BRIEF :: Starting at the line containing "Where should I click to: Click" and ending at the line containing "How do I perform: Collapse", transcribe the listing below exactly. Keep both end lines, skip the pictures, and copy nothing else.

GIVEN DATA ::
Segment Open
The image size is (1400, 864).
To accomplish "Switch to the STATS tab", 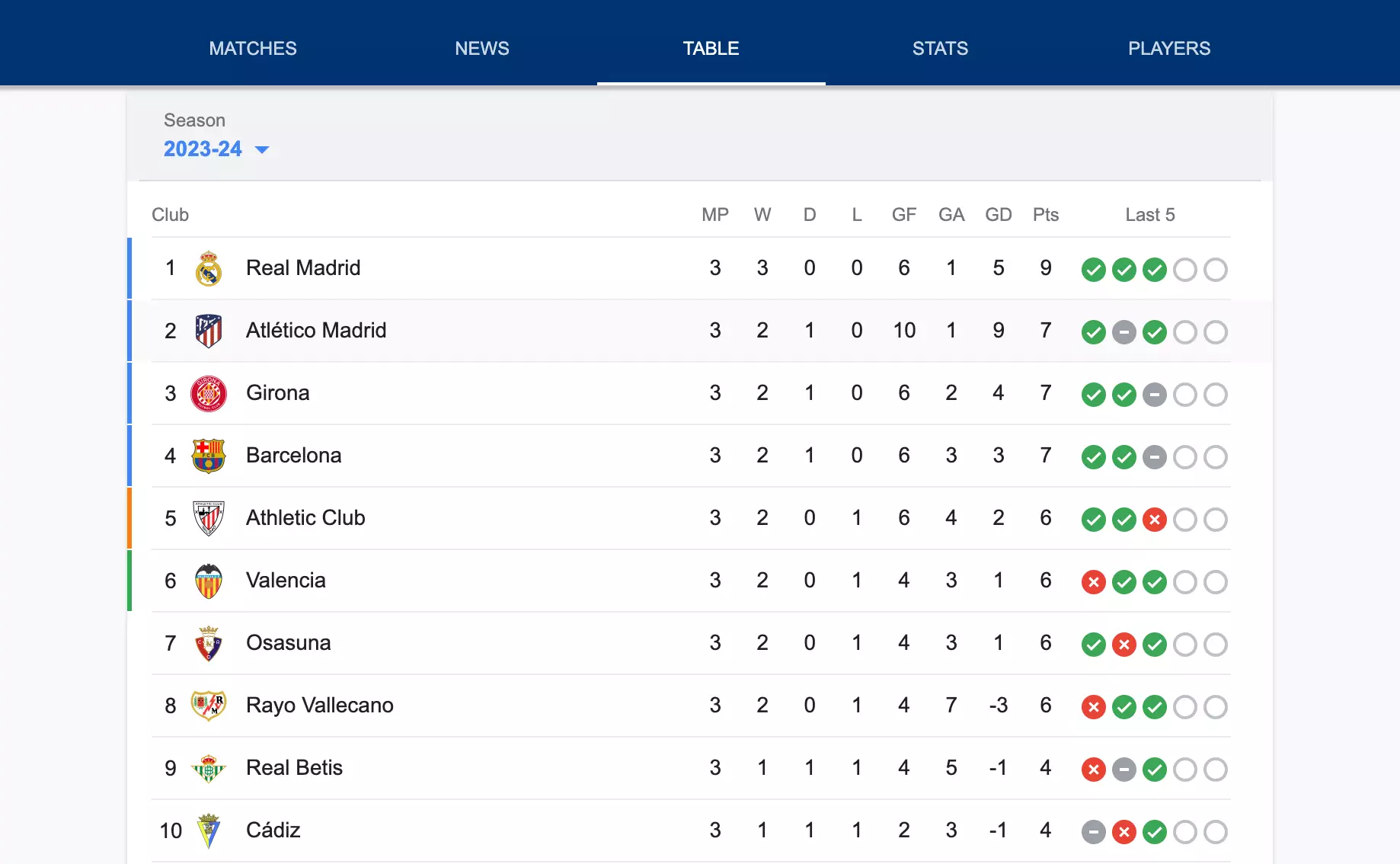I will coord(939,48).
Segment Closed
Segment Open
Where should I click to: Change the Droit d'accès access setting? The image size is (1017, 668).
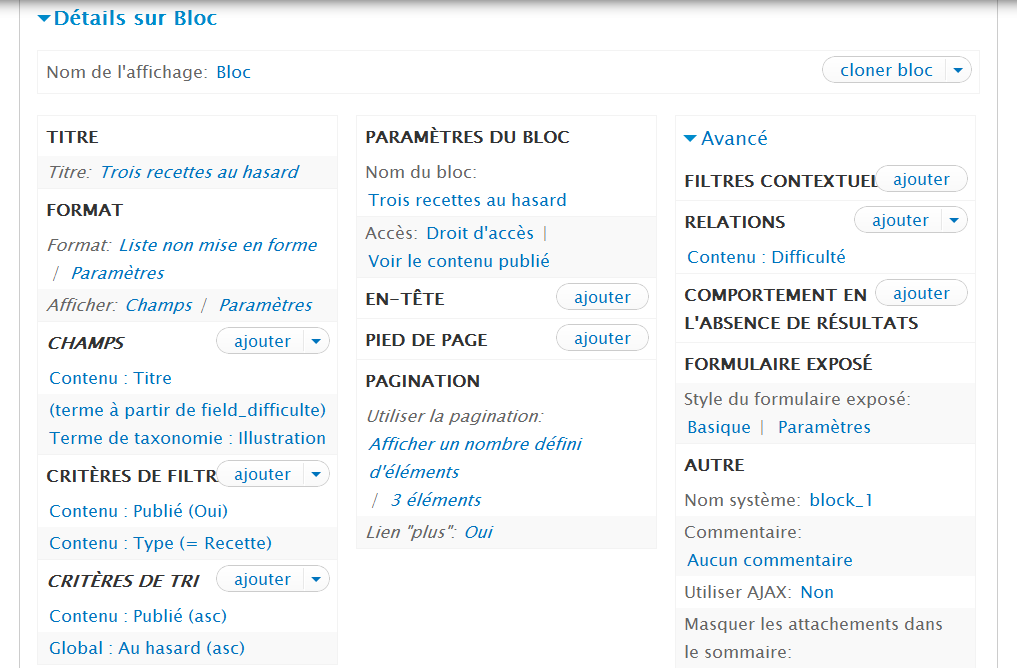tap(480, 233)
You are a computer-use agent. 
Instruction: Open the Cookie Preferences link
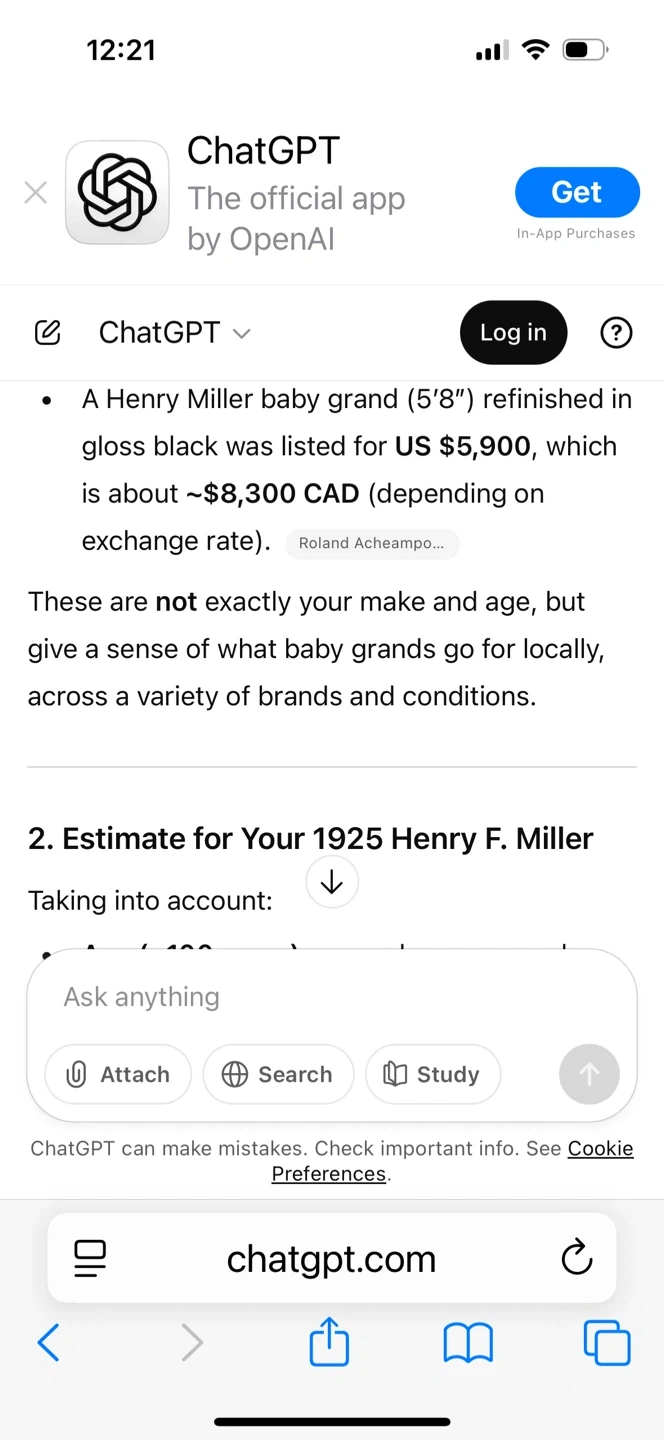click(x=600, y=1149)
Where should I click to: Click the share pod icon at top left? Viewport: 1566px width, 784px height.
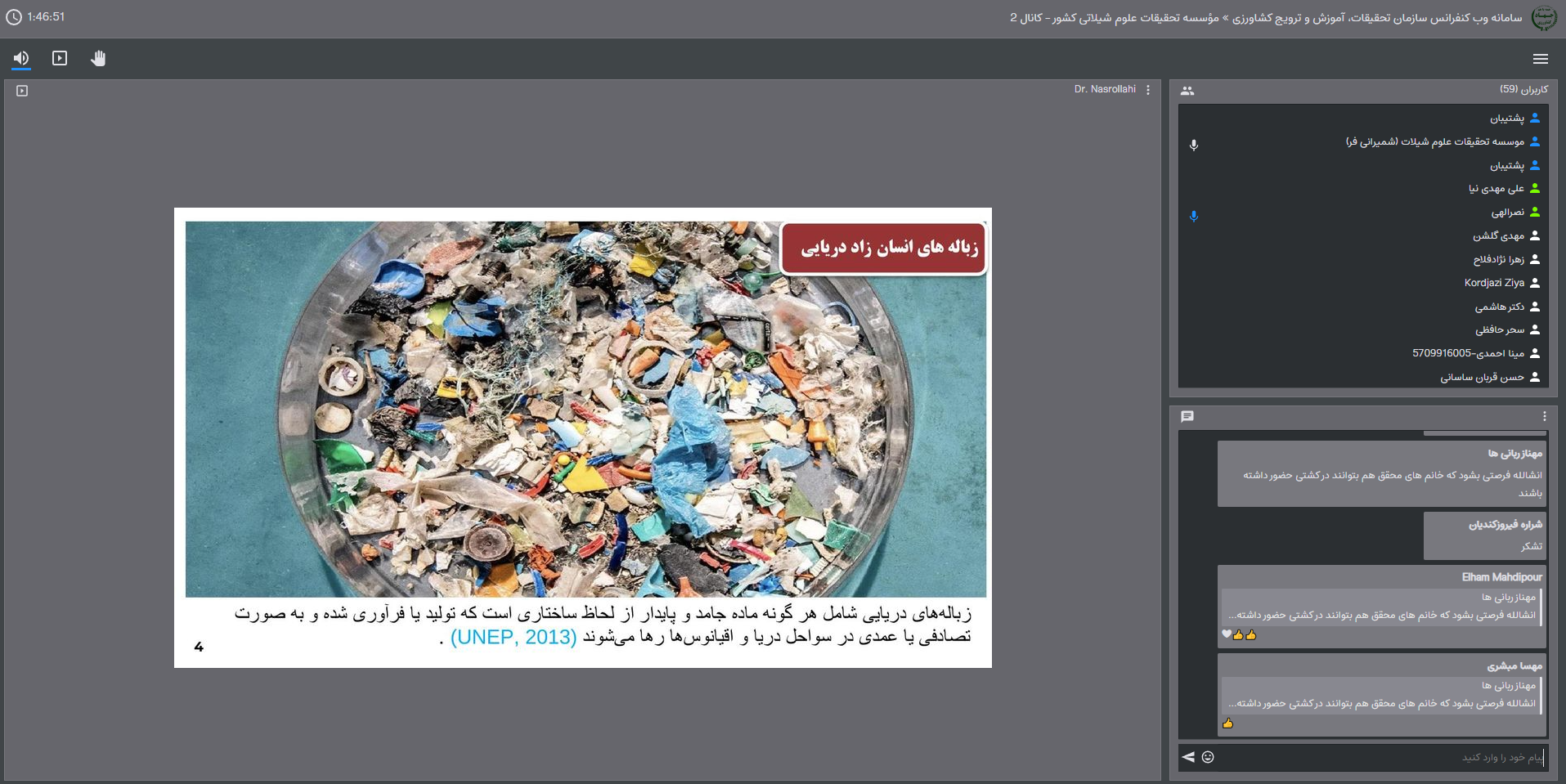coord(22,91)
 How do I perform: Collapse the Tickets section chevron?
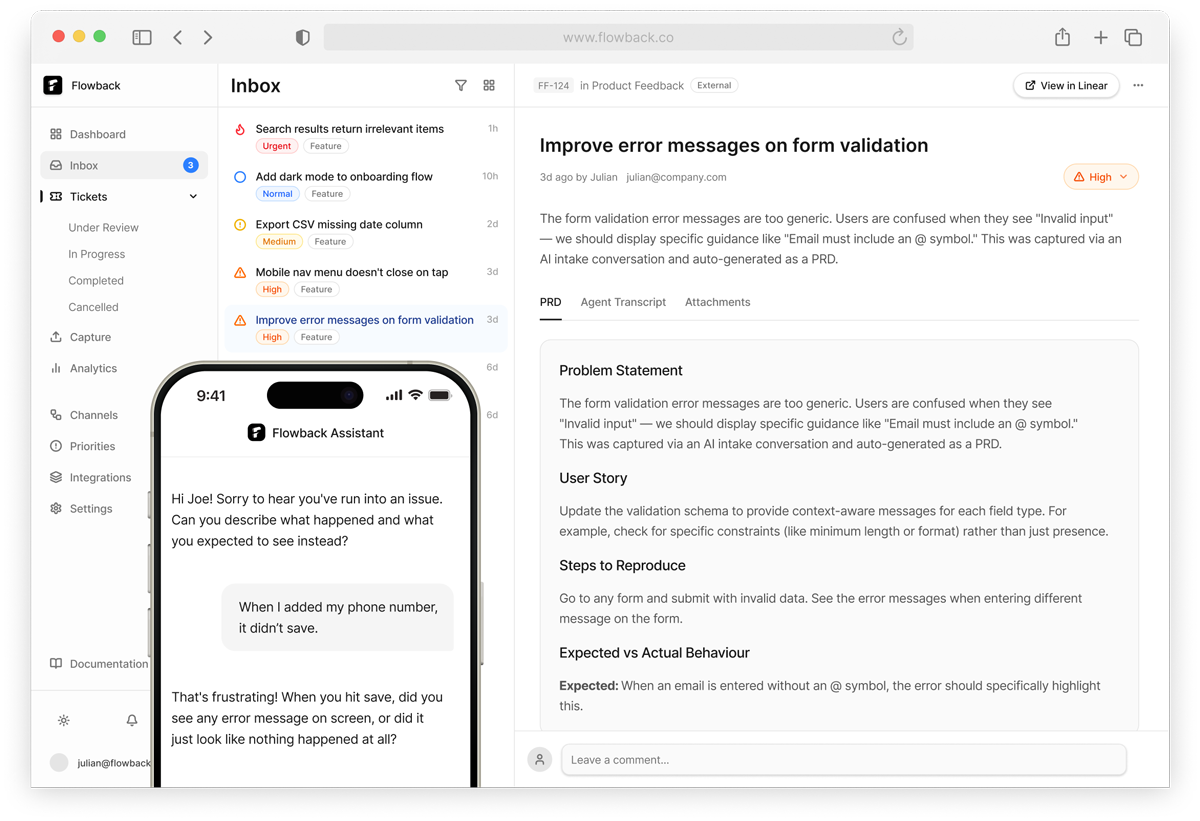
Segment Closed
ANSWER SPACE ::
Where should I click to: Click the share pod icon at top left? Viewport: 1566px width, 784px height.
coord(22,91)
 How do I perform: Collapse the Tickets section chevron?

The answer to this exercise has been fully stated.